Each entry below needs to be reproduced exactly as given.

==== WORKING DATA ====

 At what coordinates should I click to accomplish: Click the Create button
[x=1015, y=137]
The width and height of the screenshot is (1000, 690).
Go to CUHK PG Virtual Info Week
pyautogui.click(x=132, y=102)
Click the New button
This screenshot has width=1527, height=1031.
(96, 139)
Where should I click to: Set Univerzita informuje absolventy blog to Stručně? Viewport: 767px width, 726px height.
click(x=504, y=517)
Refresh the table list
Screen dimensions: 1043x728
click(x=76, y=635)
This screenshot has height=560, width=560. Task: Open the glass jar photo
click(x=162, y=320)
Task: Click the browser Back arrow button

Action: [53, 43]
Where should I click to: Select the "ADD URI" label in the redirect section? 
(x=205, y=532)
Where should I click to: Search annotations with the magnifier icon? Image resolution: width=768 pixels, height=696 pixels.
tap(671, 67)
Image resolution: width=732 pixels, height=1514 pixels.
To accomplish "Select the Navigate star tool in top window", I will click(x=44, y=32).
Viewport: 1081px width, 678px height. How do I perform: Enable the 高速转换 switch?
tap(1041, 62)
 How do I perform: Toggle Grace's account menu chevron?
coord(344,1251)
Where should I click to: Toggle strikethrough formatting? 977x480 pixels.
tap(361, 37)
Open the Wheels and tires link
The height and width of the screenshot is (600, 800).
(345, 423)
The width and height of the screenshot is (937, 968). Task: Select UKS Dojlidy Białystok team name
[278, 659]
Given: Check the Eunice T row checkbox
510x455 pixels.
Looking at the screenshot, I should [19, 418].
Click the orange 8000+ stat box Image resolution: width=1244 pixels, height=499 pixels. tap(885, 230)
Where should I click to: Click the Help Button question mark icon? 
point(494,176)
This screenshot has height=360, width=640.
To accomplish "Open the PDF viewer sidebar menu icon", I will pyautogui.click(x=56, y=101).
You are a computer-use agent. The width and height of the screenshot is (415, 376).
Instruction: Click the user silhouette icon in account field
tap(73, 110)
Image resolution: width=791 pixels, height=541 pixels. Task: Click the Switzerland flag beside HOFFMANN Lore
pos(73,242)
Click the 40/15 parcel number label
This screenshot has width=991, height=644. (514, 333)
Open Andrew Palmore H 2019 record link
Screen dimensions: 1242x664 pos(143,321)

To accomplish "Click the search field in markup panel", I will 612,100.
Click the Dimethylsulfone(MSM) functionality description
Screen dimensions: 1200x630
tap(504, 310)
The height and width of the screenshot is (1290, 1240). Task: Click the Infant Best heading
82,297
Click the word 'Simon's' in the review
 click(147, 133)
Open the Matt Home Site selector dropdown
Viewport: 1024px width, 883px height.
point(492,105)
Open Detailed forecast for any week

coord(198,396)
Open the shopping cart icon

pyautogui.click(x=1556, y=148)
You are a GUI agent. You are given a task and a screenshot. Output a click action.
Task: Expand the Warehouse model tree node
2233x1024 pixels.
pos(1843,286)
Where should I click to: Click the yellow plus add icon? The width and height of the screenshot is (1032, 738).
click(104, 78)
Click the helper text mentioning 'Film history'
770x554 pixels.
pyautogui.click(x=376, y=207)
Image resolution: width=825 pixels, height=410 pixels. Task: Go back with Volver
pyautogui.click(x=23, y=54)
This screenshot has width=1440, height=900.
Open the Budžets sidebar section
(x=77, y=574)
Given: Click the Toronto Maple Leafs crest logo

====

-- ANSWER BOX --
 At what coordinates should I click to accomplish: Click the Create button
[x=1015, y=137]
The width and height of the screenshot is (1000, 690).
Go to CUHK PG Virtual Info Week
pyautogui.click(x=132, y=102)
Click the New button
This screenshot has width=1527, height=1031.
(96, 139)
Where should I click to: Set Univerzita informuje absolventy blog to Stručně? Viewport: 767px width, 726px height.
click(x=504, y=517)
Refresh the table list
Screen dimensions: 1043x728
click(x=76, y=635)
This screenshot has height=560, width=560. Task: Open the glass jar photo
click(x=162, y=320)
Task: Click the browser Back arrow button

Action: [53, 43]
Where should I click to: Select the "ADD URI" label in the redirect section? 
(x=205, y=532)
Where should I click to: Search annotations with the magnifier icon? Image resolution: width=768 pixels, height=696 pixels.
tap(671, 67)
Image resolution: width=732 pixels, height=1514 pixels.
To accomplish "Select the Navigate star tool in top window", I will click(x=44, y=32).
Viewport: 1081px width, 678px height. How do I perform: Enable the 高速转换 switch?
tap(1041, 62)
 How do I perform: Toggle Grace's account menu chevron?
coord(344,1251)
Where should I click to: Toggle strikethrough formatting? 977x480 pixels.
tap(361, 37)
Open the Wheels and tires link
The height and width of the screenshot is (600, 800).
(345, 423)
The width and height of the screenshot is (937, 968). Task: Select UKS Dojlidy Białystok team name
[278, 659]
Given: Check the Eunice T row checkbox
510x455 pixels.
Looking at the screenshot, I should [19, 418].
Click the orange 8000+ stat box Image resolution: width=1244 pixels, height=499 pixels. tap(885, 230)
Where should I click to: Click the Help Button question mark icon? 
point(494,176)
This screenshot has height=360, width=640.
To accomplish "Open the PDF viewer sidebar menu icon", I will pyautogui.click(x=56, y=101).
You are a computer-use agent. The width and height of the screenshot is (415, 376).
Instruction: Click the user silhouette icon in account field
tap(73, 110)
Image resolution: width=791 pixels, height=541 pixels. Task: Click the Switzerland flag beside HOFFMANN Lore
pos(73,242)
Click the 40/15 parcel number label
This screenshot has width=991, height=644. (514, 333)
Open Andrew Palmore H 2019 record link
Screen dimensions: 1242x664 pos(143,321)

To accomplish "Click the search field in markup panel", I will 612,100.
Click the Dimethylsulfone(MSM) functionality description
Screen dimensions: 1200x630
tap(504, 310)
The height and width of the screenshot is (1290, 1240). Task: Click the Infant Best heading
82,297
Click the word 'Simon's' in the review
 click(147, 133)
Open the Matt Home Site selector dropdown
Viewport: 1024px width, 883px height.
point(492,105)
Open Detailed forecast for any week

coord(198,396)
Open the shopping cart icon

pyautogui.click(x=1556, y=148)
You are a GUI agent. You are given a task and a screenshot. Output a click action.
Task: Expand the Warehouse model tree node
2233x1024 pixels.
pos(1843,286)
Where should I click to: Click the yellow plus add icon? The width and height of the screenshot is (1032, 738).
click(104, 78)
Click the helper text mentioning 'Film history'
770x554 pixels.
pyautogui.click(x=376, y=207)
Image resolution: width=825 pixels, height=410 pixels. Task: Go back with Volver
pyautogui.click(x=23, y=54)
This screenshot has width=1440, height=900.
Open the Budžets sidebar section
(x=77, y=574)
Given: Click the Toronto Maple Leafs crest logo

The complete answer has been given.